I mean, I understood what was going on. I'd been a vampire for long enough that it had become normal to me, all the supernatural night vision and the sharp hearing and heightened senses in general, and now, busted back to garden-variety human being, my body felt slow and weak and useless. Understandable, I guess. Understanding it didn't help the fact that I was trapped in a heavy, horribly vulnerable sack of meat and blood.

"Michael." Eve's voice was gentle now, and she scraped my sweaty, messy hair back from my face. "Sweetie, you have got to talk to somebody about this. Please."

"I know."

"Promise me that you will, okay? Please?"

"I said I would!" That snapped out of me in an angry burst, and I was immediately sorry; I couldn't see her face, but I felt the small tremor that went through her body. Dammit. I couldn't put my own frustration on her. "I didn't mean it," I said, and took her in my arms. This ... this hadn't changed. Feeling her against me had a weight, a reality to it that steadied me into something like ... normality. Not that I really knew what that was, normal. Not anymore.

"It's okay," she said, though clearly it wasn't. "You're just having a hard time. Ha, that was an understatement, right?"

I managed to summon up a laugh.
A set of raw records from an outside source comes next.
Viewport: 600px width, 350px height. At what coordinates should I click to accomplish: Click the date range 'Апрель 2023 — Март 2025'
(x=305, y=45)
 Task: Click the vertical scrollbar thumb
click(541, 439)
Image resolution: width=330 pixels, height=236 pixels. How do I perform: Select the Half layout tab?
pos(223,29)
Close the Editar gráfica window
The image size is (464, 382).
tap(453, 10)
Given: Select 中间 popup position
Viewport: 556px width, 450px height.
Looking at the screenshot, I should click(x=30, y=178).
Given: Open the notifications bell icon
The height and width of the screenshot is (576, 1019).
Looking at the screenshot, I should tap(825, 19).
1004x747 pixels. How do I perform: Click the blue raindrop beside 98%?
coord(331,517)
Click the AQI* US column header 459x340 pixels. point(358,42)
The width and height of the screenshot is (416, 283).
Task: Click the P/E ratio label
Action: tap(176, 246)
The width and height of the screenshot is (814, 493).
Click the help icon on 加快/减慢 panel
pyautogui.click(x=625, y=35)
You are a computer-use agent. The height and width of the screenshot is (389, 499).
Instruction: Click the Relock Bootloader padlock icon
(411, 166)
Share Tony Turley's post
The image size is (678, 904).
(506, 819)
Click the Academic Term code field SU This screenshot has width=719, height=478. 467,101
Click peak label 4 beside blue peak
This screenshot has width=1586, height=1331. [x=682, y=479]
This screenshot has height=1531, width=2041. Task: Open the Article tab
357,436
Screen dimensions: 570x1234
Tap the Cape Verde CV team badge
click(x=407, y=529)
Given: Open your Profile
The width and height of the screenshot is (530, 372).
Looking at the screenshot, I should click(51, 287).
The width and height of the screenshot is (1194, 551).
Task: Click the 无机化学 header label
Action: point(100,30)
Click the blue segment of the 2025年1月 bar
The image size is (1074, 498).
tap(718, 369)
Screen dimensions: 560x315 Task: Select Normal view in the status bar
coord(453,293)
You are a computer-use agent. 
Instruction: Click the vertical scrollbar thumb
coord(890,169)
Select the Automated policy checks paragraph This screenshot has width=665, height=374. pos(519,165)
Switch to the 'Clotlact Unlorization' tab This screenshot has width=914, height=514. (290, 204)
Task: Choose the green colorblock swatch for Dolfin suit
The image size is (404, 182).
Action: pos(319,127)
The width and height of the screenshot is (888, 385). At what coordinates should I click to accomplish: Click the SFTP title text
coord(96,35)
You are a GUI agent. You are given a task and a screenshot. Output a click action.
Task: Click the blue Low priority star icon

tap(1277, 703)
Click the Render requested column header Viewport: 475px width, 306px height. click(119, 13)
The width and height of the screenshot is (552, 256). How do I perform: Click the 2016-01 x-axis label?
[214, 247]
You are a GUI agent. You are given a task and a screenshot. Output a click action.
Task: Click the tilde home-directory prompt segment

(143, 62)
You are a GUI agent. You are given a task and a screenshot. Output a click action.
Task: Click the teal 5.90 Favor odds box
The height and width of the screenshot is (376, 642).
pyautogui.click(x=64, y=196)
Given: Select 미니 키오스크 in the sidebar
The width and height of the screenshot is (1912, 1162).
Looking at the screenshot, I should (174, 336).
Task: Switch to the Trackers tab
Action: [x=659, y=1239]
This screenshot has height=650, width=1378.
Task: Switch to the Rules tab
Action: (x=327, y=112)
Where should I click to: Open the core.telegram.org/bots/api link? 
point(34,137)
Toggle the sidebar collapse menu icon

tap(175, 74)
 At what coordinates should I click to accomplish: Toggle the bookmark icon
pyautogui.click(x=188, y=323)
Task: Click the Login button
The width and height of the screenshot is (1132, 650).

It was a little hollow in the middle, but it was real enough. "Little bit. Got murdered, came back a ghost, got murdered as a ghost, came back a vampire, now I'm back to human ... I'm a walking drama, right? I just need time."

I was lying to her, if not to myself. Adjustment time wouldn't do it. There was a sense memory I couldn't shake off that told me this was wrong, I was wrong, and nothing would be right, ever again. I'd thought it would pass, and I'd start feeling better, but days had gone by, then weeks, now into months.

Surviving, I'd discovered, didn't mean living. I had to find out how to do that.

I had to do it fast, or I honestly thought I'd lose my mind.

Eve stirred next to me in the dark, and put her head on my bare chest. I loved it when she did that; her dark hair spread over me like warm silk, with the press of her cheek warmer still. I knew what she was doing. She was listening to the steady pounding of my heart—a sound neither one of us had quite gotten used to yet. Life. But not living.